_Records to use_
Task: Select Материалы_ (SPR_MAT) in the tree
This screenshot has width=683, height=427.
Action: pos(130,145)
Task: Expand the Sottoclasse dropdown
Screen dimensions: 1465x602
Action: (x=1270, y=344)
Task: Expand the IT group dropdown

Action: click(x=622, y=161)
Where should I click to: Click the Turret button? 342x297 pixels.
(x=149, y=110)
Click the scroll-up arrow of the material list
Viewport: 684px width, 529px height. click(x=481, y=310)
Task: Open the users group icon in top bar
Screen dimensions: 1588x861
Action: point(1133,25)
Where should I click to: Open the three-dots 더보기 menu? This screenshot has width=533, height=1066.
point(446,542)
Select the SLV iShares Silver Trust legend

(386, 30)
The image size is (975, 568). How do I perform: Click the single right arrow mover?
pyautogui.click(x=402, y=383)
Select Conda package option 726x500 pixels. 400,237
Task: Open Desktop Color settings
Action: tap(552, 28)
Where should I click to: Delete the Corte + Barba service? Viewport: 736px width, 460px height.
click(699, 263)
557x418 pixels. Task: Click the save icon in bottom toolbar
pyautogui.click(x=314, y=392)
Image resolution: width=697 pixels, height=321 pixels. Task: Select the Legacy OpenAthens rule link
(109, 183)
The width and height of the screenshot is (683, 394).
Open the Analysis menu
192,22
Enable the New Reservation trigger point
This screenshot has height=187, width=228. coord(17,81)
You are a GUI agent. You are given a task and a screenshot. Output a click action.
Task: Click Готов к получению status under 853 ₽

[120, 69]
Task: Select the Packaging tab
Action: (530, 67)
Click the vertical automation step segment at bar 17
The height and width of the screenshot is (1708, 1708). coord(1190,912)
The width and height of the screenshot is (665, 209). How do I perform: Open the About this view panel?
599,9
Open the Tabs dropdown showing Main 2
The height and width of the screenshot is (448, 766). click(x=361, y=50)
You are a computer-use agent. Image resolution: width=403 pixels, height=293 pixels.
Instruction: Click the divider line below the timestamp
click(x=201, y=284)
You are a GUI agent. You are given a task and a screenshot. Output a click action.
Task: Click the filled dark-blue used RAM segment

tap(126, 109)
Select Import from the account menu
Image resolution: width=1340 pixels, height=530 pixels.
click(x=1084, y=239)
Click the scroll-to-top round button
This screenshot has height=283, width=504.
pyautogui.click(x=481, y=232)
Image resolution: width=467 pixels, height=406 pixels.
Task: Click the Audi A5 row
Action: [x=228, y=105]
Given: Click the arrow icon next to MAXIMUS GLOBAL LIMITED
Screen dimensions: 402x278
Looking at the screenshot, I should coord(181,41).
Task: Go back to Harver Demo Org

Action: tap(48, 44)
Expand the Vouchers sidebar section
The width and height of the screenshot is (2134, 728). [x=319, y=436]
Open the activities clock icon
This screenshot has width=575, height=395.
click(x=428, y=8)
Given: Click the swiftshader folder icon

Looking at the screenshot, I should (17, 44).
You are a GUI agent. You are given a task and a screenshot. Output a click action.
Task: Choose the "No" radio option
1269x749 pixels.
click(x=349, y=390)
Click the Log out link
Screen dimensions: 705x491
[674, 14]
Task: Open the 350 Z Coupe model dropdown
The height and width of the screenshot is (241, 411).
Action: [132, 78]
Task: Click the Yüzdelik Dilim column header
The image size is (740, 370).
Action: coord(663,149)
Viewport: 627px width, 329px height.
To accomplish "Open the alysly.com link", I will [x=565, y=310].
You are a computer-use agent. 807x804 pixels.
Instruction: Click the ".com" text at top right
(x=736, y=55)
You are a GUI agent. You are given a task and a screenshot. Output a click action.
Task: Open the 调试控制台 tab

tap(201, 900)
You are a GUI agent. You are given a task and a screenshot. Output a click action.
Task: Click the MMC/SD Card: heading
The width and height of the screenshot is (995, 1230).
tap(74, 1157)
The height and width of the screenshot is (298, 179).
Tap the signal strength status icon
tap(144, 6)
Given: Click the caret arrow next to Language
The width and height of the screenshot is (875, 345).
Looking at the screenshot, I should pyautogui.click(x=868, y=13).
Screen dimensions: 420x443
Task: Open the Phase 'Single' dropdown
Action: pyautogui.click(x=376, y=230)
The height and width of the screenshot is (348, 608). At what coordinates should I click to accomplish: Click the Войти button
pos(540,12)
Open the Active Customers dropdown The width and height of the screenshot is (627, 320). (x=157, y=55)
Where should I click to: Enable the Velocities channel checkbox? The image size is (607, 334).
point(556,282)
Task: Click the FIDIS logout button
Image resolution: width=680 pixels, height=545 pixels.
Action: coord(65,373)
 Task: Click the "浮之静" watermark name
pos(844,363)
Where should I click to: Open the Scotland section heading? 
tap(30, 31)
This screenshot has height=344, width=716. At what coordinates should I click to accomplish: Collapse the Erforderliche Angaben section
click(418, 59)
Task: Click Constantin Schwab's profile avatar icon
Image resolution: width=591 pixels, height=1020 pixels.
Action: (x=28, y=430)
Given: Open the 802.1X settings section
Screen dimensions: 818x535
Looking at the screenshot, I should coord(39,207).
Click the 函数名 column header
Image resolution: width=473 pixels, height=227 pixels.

_Task to carry out_
Which lines of the data contain the string "computer"? Copy each of them.

_Response below_
You are a computer-use agent. Image resolution: width=403 pixels, height=293 pixels.
You are a computer-use agent. 807x804 pixels.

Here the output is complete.